Students from the 2011 YRBSS (Youth Risk Behavior Surveillance System) lifted weights (or performed other strength training exercises) 3.09 days per week on average. We want to determine if the YRBSS sample data set provides strong evidence that YRBSS students selected in 2013 are lifting more or less than the 2011 YRBSS students, versus the other possibility that there has been no change.

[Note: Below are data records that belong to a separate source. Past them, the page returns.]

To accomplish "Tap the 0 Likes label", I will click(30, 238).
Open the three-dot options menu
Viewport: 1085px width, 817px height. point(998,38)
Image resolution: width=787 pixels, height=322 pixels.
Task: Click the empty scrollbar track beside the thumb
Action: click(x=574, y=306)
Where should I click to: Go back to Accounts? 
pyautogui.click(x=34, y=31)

We simplify these three options into two competing hypotheses:

  • \(H_0\): The average days per week that YRBSS students lifted weights was the same for 2011 and 2013.
  • \(H_A\): The average days per week that YRBSS students lifted weights was different for 2013 than in 2011.

Confidence intervals

  • Denote the average days per week that YRBSS students lifted weights in 2011 by \(\mu_{11}\) - also known as the null value.
  • Denote the average days per week that YRBSS students lifted weights in 2013 \(\mu_{13}\)
  • To reject the null hypotheses, we would need to find a confidence interval for \(\mu_{13}\) that does not contain \(\mu_{11}\).

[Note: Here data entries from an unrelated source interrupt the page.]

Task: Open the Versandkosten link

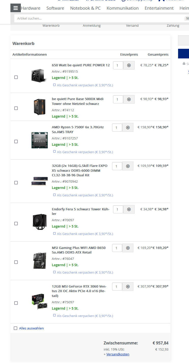Action: coord(118,354)
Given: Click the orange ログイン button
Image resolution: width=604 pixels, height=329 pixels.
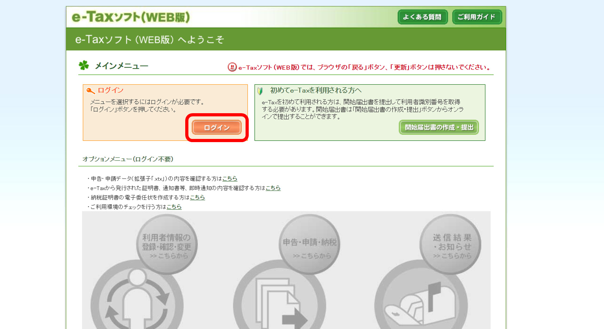Looking at the screenshot, I should (217, 128).
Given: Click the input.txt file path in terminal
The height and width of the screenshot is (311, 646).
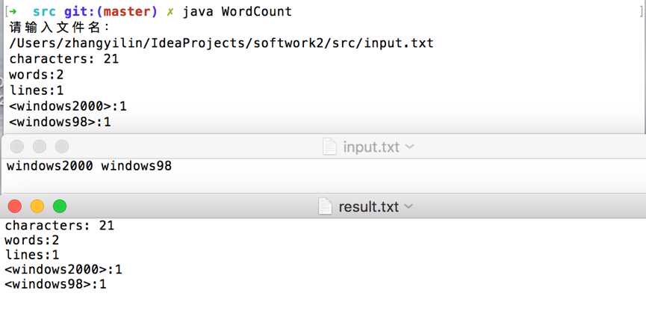Looking at the screenshot, I should click(x=222, y=43).
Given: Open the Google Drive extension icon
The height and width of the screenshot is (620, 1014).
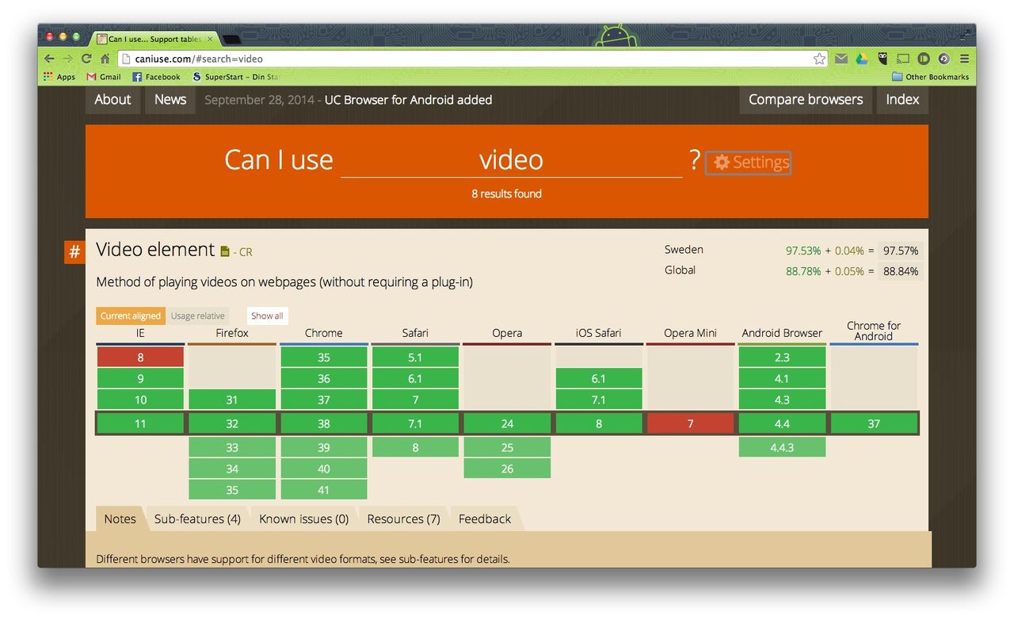Looking at the screenshot, I should (x=861, y=59).
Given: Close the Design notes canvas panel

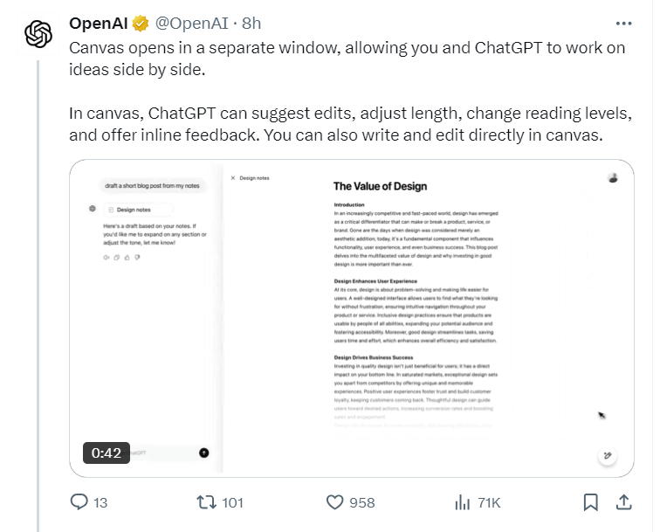Looking at the screenshot, I should (x=233, y=178).
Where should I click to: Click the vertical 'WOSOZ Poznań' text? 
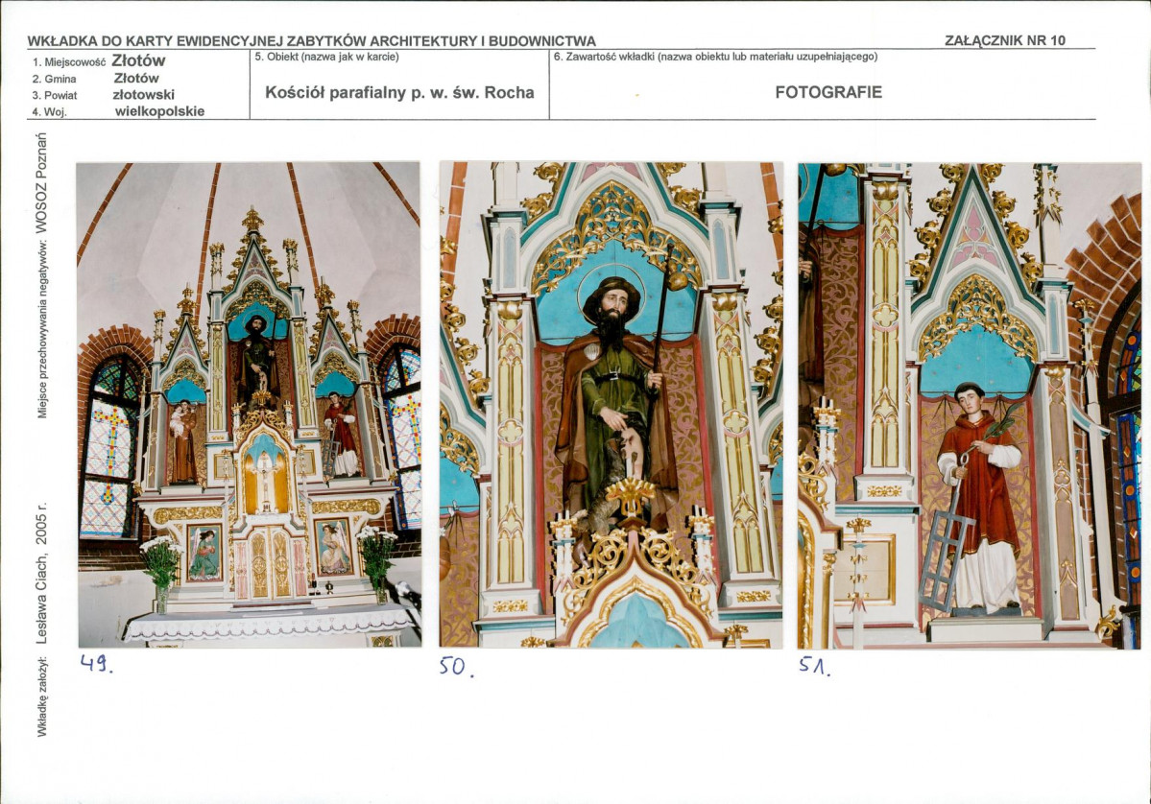point(41,183)
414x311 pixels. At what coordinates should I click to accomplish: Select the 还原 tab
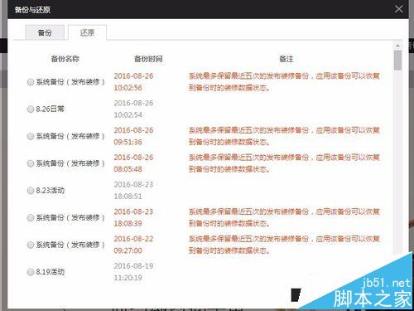tap(87, 32)
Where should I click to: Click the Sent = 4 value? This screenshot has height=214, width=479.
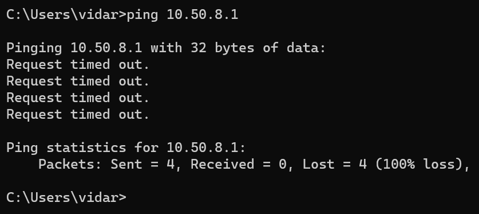point(142,165)
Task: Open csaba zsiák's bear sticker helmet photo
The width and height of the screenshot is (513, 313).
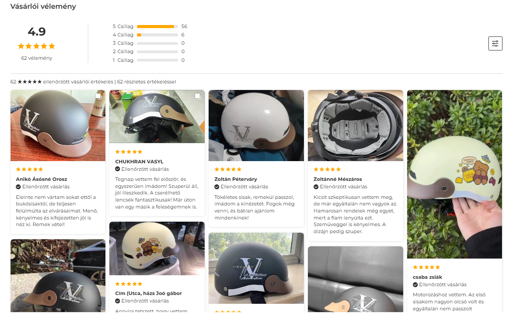Action: point(454,174)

Pushing the example further

  • Suppose \(\mu_{11}\) is known to be 3.09
  • To reject \(H_0\), we need a confidence interval for \(\mu_{11}\) that doesn’t contain 3.09.
  • Suppose our sample of 100 students from the 2013 YRBSS survey, has an average of \(\bar{x} = 2.78\) days with a standard deviation of \(s = 2.56\) days.
  • General confidence interval: \[\bar{x} \pm z^{*} SE_{\bar{x}}\]
  • If we’d like a 95% confidence interval, we take \(z^{*} = 1.96\).
  • The standard error is \[SE_{\bar{x}} = \frac{s_{13}}{\sqrt{n}}= \frac{2.56}{100}=0.256.\]
  • The confidence interval is \((2.27,3.29)\)
  • We do not reject the null hypotheses

Types of errors

  • Type 1: rejecting the null hypothesis when it is actually true
  • Type 2: accepting the null hypothesis when it is actually false

Significance levels

Example - Coin flipping

If we flip a coin 10 times then, assuming the coin is fair, the probability of 10 straight heads is \(1/2^{10} \approx 0.0009765625\); you’d have cause to doubt the fairness of the coin.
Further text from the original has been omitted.